The cross sections were mounted using Prolong Gold Antifade Mountant (P36930; Life Technologies) and were stored at −20°C until pictures of the biopsies were taken by a high-resolution camera (CoolSNAP; Photometrics, Tucson, AZ, USA) through a light microscope (Axioplan 2 Imaging; Carl Zeiss Meditec AG, Jena, Germany). The muscle fibers and capillaries were counted using both computer programs, Microsoft PowerPoint (Microsoft Corporation, Redmond, WA, USA) and ImageJ 1.47 (National Institutes of Health, Bethesda, MD, USA).
Overlay pictures of the different immunofluorescent images taken were used when assessing the muscle fiber distribution of the biopsies, as type I fibers were recognized as those expressing MHCI, type IIa fibers as those expressing MHCIIa, and the intermediate fibers as those expressing both MHCI and MHCIIa.
Type IIx fibers were identified as those fibers lacking expression of both primary antibodies, MHCI and MHCIIa.

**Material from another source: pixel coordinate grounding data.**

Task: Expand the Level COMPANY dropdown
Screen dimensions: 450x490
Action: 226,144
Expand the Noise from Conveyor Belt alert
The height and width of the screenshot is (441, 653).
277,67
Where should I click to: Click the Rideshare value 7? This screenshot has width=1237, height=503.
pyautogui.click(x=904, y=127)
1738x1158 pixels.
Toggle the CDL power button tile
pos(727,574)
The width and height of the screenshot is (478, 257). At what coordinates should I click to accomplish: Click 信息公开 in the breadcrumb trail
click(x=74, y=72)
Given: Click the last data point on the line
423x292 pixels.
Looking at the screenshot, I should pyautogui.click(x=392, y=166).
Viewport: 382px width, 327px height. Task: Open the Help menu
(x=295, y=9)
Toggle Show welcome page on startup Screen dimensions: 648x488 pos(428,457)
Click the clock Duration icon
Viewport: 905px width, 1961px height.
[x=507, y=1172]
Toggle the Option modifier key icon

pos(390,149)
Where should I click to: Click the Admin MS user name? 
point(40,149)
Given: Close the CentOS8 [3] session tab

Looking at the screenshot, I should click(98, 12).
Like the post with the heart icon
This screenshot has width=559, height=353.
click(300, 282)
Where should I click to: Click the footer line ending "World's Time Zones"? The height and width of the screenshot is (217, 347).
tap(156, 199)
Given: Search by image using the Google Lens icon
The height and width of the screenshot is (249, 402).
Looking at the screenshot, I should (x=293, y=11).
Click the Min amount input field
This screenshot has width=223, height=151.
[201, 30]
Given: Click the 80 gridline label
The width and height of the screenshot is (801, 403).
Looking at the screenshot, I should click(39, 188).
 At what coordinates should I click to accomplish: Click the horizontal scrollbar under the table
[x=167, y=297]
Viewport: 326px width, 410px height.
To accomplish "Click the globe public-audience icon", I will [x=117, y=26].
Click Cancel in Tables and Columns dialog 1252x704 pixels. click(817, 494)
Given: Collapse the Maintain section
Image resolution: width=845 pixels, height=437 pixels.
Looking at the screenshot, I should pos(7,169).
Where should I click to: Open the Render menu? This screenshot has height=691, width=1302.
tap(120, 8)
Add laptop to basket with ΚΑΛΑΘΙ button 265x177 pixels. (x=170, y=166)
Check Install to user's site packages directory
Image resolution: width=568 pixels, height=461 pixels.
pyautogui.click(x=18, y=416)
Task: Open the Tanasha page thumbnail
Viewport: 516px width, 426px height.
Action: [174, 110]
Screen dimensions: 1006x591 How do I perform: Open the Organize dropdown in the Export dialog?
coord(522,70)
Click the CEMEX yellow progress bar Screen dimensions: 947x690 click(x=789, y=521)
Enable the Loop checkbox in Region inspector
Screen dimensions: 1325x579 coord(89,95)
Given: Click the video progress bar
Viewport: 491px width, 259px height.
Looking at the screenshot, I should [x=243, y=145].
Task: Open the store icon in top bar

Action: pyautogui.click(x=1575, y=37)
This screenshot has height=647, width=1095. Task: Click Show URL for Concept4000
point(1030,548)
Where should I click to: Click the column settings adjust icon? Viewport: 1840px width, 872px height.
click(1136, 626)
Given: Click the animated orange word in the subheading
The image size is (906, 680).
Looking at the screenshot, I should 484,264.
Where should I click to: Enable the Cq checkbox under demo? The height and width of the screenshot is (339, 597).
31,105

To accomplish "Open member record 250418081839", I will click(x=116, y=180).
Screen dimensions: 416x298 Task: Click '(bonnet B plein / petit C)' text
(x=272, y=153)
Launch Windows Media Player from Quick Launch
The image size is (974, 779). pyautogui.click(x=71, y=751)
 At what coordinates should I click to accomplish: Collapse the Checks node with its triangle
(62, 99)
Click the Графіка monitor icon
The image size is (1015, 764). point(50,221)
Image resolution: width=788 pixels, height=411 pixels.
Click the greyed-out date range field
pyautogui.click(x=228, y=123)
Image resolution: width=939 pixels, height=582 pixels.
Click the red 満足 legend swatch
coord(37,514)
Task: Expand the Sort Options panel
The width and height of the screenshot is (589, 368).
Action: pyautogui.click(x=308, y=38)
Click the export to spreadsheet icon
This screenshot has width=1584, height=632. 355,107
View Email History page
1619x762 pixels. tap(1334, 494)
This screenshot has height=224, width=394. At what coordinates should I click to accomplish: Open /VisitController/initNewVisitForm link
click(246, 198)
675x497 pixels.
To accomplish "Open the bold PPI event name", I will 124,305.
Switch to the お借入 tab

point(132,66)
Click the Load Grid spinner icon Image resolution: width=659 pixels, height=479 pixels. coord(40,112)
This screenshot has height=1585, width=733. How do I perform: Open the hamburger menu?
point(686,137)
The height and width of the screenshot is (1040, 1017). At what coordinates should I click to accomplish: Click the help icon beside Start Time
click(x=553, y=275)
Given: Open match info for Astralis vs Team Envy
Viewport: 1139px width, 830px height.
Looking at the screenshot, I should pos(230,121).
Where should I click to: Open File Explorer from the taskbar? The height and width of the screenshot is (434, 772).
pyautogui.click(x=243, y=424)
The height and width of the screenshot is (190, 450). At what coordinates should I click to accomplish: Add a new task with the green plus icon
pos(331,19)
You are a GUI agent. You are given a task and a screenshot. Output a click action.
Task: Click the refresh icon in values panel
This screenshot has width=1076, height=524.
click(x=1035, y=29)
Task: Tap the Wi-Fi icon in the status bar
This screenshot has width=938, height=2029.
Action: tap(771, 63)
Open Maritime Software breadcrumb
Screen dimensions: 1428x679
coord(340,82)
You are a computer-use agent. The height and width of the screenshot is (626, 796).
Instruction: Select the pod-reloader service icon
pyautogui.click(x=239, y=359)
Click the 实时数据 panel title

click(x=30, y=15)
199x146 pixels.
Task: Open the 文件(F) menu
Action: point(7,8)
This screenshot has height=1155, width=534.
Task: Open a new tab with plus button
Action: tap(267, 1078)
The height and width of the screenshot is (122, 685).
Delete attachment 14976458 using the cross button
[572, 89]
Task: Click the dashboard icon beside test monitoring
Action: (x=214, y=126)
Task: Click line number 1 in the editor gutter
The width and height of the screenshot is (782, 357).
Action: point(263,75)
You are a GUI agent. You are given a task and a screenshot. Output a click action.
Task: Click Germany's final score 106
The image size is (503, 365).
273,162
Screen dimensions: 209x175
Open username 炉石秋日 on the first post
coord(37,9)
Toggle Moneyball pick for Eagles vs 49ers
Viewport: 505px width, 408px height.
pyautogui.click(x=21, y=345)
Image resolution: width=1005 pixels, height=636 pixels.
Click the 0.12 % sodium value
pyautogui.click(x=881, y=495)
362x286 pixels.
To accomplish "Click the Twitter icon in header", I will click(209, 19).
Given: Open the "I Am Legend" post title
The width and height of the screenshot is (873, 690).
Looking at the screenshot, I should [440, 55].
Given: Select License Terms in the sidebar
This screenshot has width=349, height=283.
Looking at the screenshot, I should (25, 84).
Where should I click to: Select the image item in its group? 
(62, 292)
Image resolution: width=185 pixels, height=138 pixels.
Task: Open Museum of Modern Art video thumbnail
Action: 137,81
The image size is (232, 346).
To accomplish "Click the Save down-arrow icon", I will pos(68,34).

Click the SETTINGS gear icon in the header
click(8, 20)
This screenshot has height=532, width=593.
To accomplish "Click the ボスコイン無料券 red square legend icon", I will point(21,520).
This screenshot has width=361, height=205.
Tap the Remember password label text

Staining the biopsies with a specific MHCIIx antibody (6H1; Developmental Studies Hybridoma Bank) validated this assumption.
Muscle specimens were cut at −20°C, and samples were homogenized and lysed. The protein content was measured (colorimetric assay; Bio-Rad Laboratories Inc., Hercules, CA, USA) to insure equal sample concentrations. Loading buffer (Thermo Fisher Scientific) and dithiothreitol were applied, and samples were boiled for 5 minutes. The lysate was loaded onto the gels (Criterion TGX 4%–15% gel; Bio-Rad Laboratories Inc.) where samples from one individual (before and after training) were loaded side by side on the same gel. Gels were run at 105 V for ~60 minutes. Protein was then transferred onto a polyvinylidene fluoride membrane (Trans-Blot Turbo; Bio-Rad Laboratories Inc.). Membranes were blocked and incubated with primary antibodies overnight. Membranes were washed and incubated with secondary horseradish peroxidase-conjugated IgG antibody (Dako Denmark A/S). Signal was detected (Supersignal West Femto Luminal/Enhancer Solution; Thermo Fisher Scientific) and exposed (charge couple camera; Bio-Rad Laboratories Inc.). Blots were analyzed and quantified using Image Lab software (Bio-Rad Laboratories Inc.).
Primary antibodies used were the following:
- CS (rabbit polyclonal antibody), Abcam (Cambridge, UK; cat# 96600)
- eNOS (rabbit monoclonal antibody), Cell Signaling Technology (Danvers, MA, USA; cat# 9586)
- GAPDH (rabbit monoclonal antibody), Cell Signaling Technology (cat# 2118)
- PFK (mouse monoclonal antibody), R&D Systems, Inc. (Minneapolis, MN, USA; cat# MAB7687)
- VEGF (rabbit monoclonal antibody A-20), Santa Cruz Biotechnology Inc. (Dallas, TX, USA; cat# SC152).